Collective bargaining agreements may thus extend or reduce the periods. Companies that are not members of an employers’ confederation must also abide by their sectors’ collective bargaining agreements. This is because these agreements are “generally binding”.
Far from all collective bargaining agreements have been amended with new lay-off notice and cooperation negotiation periods. There are also sectors in Finland which do not have agreements. There are over 20,000 companies in such sectors.
Makkula says, “Suomen Yrittäjät would have wanted these new rules to apply to all companies to avoid confusion. Thankfully, the new provisions have now come into force in several key agreements.”
The labour market partners have agreed on new, shorter lay-off notice periods or cooperation negotiations for several collective bargaining agreements. The sectoral agreements that have thus been amended include retail, technology industry, travel and catering, programme services, and property and construction.
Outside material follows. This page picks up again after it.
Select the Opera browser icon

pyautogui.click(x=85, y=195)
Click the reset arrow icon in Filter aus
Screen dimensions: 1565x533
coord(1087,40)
“If a company already served lay-off notice on employees under the old 14-day rule, then it can now lay them off when five days have passed since notice was served. However, an employer must tell employees about the shortened notice period no later than the day before the lay-off period begins,” Makkula says.
Can I give notice of lay-offs over the phone?
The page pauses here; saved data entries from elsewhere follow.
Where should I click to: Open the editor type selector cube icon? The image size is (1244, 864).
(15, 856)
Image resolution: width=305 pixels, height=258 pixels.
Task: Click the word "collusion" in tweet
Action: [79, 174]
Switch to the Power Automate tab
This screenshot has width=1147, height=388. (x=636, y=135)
The new temporary legislative amendments reduce the notice period for lay-offs from 14 days to five. In addition, companies that are governed by the Act on Cooperation within Undertakings and with at least 20 staff can conduct lay-off negotiations faster than is currently possible, in five days.
An employer has the right to lay off a fixed-term employee on the same terms as a permanent one.
The rule on probation period has been changed: an employment contract can also be cancelled during the probation period on production or financial grounds. All companies can apply these new rules in this section of the article, regardless of the terms of their collective bargaining agreements.
If a company has already begun lay-off negotiations, it is considered to have fulfilled its employer’s negotiation duty when the negotiations have taken place over five days, unless otherwise agreed in the negotiations.
Can I give notice of lay-offs orally over the phone, by text message, WhatsApp or email?
“We don’t recommend giving notice of lay-offs orally. It should be done electronically so you have proof afterwards that notice was served,” Makkula says.
“Email is preferable, but you can also do it by text message or even WhatsApp. As an employer, though, you must ensure that the message has been received,” Makkula says.
If the parties in the workplace jointly agree temporary lay-offs, exceptions to the lay-off notice periods are possible. In this case, the five-day notice period does not need to be observed.
“And likewise, lay-off or redundancy negotiations can be ended sooner if the employer and employees jointly agree. We encourage employers and employees to come to agreement at the company level,” Makkula says.